In enterprise environments with mature JMS implementations implementing ActiveMQ or other JMS providers, re-architecting to move to Artemis might not make much sense. However, in “greenfield” deployments that do not require the JDBC persistence adapter, selecting Artemis as your JMS provider can make a lot of sense. The following use cases are particularly more suited for an Artemis deployment than other JMS providers.

JMS 2.0 

JMS 2.0 provides a lot of benefits over JMS 1.1; specifically, a more simplified API, shared subscriptions, message delay and priority, and implementing asynchronous messaging as a first-class citizen. Most organizations that have either a small or even no current JMS implementation would most likely want to implement JMS 2.0 instead of the older JMS 1.1 spec. Artemis was developed with the JMS 2.0 specification foremost in mind. To be able to fully leverage JMS 2.0 specification, utilizing a JMS 2.0-compatible provider is required.

Older JMS providers based on the 1.1 spec, such as ActiveMQ, may not fully implement the 2.0 spec. As of its 5.18 release, ActiveMQ has implemented a portion of the 2.0 specification, but is still a work in progress with several portions of the spec slated for future releases. So for now, Artemis is a much better option when it comes to implementing JMS 2.0

Volume and Speed

One of the biggest questions we get at OpenLogic concerning messaging is centered around scaling to support large volumes of messages with high throughput and low latency. Artemis and the JMS 2.0 specifications were developed with this use case in mind. Artemis has shown in some benchmarks to even rival Kafka as far as throughput and latency is concerned. In use cases where these metrics are of high importance, Artemis is a great candidate.
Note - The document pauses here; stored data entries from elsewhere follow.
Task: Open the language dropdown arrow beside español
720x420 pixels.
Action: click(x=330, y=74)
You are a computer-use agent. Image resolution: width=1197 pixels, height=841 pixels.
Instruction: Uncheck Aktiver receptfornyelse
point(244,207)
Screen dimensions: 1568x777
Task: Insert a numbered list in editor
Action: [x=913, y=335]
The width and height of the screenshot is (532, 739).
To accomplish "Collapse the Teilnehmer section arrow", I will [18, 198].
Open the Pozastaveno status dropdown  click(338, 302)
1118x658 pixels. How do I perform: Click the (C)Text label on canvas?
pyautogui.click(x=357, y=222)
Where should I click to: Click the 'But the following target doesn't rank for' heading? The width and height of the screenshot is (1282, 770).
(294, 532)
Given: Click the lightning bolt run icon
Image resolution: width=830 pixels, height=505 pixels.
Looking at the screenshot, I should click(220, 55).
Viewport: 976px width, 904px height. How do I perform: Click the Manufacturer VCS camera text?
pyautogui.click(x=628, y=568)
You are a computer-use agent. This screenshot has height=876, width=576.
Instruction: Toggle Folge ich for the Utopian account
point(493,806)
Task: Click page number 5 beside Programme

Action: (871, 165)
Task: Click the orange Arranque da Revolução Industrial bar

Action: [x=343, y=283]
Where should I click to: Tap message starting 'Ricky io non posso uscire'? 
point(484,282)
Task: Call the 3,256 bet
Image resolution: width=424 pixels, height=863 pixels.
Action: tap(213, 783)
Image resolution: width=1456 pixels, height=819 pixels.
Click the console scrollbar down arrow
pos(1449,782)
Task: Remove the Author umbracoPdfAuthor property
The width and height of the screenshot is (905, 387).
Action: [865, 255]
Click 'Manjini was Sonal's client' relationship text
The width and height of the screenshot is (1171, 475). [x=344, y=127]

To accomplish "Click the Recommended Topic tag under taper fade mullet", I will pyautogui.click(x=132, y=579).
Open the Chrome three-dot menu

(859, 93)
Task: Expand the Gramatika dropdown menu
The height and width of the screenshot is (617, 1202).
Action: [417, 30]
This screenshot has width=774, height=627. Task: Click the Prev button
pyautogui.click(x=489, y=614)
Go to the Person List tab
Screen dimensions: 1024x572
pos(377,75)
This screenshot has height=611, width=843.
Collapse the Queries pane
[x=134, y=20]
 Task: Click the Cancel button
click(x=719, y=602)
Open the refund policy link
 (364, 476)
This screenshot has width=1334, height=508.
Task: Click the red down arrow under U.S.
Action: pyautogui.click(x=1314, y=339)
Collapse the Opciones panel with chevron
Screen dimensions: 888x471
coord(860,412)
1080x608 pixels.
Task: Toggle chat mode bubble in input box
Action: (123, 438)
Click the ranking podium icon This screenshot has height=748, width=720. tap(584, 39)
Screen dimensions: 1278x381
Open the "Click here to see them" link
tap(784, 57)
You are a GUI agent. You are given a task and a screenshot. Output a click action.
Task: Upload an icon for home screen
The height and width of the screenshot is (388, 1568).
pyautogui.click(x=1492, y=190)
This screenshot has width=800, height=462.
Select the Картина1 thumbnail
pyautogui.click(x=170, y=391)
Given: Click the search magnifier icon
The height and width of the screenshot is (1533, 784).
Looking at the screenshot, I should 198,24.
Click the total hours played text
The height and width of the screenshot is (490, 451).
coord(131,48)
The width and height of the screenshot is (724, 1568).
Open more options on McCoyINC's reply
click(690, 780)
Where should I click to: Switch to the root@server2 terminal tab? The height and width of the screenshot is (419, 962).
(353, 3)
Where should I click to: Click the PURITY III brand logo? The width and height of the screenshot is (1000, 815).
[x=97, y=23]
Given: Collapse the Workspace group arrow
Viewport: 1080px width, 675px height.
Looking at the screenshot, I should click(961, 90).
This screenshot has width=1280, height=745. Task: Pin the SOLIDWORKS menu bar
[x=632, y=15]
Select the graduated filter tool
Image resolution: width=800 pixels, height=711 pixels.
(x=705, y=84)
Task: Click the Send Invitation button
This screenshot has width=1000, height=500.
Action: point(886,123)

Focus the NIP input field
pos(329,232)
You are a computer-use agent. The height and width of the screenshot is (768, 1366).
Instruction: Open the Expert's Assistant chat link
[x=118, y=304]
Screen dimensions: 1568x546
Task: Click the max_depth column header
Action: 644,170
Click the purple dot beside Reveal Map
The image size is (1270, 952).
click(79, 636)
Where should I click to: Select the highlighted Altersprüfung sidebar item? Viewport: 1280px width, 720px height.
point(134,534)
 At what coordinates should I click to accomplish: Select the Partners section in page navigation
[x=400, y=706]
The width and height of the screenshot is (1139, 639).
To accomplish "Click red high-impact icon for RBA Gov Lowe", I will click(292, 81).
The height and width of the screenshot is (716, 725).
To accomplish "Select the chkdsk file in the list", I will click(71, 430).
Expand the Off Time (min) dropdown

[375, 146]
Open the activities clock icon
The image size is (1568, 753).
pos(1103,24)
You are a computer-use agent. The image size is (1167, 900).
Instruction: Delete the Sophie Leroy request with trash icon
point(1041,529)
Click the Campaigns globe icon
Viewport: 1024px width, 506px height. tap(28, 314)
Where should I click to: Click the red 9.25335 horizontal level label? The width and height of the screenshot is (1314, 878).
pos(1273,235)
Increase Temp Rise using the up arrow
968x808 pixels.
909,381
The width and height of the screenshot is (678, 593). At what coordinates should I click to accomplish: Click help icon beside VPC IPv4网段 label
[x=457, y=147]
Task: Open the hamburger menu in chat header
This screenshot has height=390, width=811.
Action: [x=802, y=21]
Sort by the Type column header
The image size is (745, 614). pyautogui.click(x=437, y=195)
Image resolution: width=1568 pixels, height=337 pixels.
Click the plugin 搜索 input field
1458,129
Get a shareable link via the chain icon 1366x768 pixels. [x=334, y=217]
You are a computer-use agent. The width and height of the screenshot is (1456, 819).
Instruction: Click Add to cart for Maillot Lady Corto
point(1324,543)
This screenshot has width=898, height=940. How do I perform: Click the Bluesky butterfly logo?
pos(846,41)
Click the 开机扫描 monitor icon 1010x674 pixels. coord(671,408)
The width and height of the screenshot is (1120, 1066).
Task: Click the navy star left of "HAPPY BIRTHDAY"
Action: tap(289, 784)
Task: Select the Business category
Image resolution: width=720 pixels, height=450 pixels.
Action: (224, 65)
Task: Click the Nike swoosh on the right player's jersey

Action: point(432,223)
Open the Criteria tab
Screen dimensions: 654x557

IoT and Realtime Streaming

Given Artemis’s ability to hit throughput benchmarks generally only seen by industry-leading streaming platforms like Kafka, it has become a viable option for IoT devices and real-time streaming. In situations where a JMS provider and a streaming platform is needed to meet one or more use cases, organizations might want to consider Artemis as a single solution instead of having to implement multiple technologies.

Microservices and Event-Driven Architecture

Most messaging providers are perfectly functional and reliable communication channels between distributed microservices. However, given its ability to implement delivery delay and message priority, as well as native asynchronous message consumption in the JMS 2.0 spec, Artemis provides a lot more flexibility in event-driven architecture plans.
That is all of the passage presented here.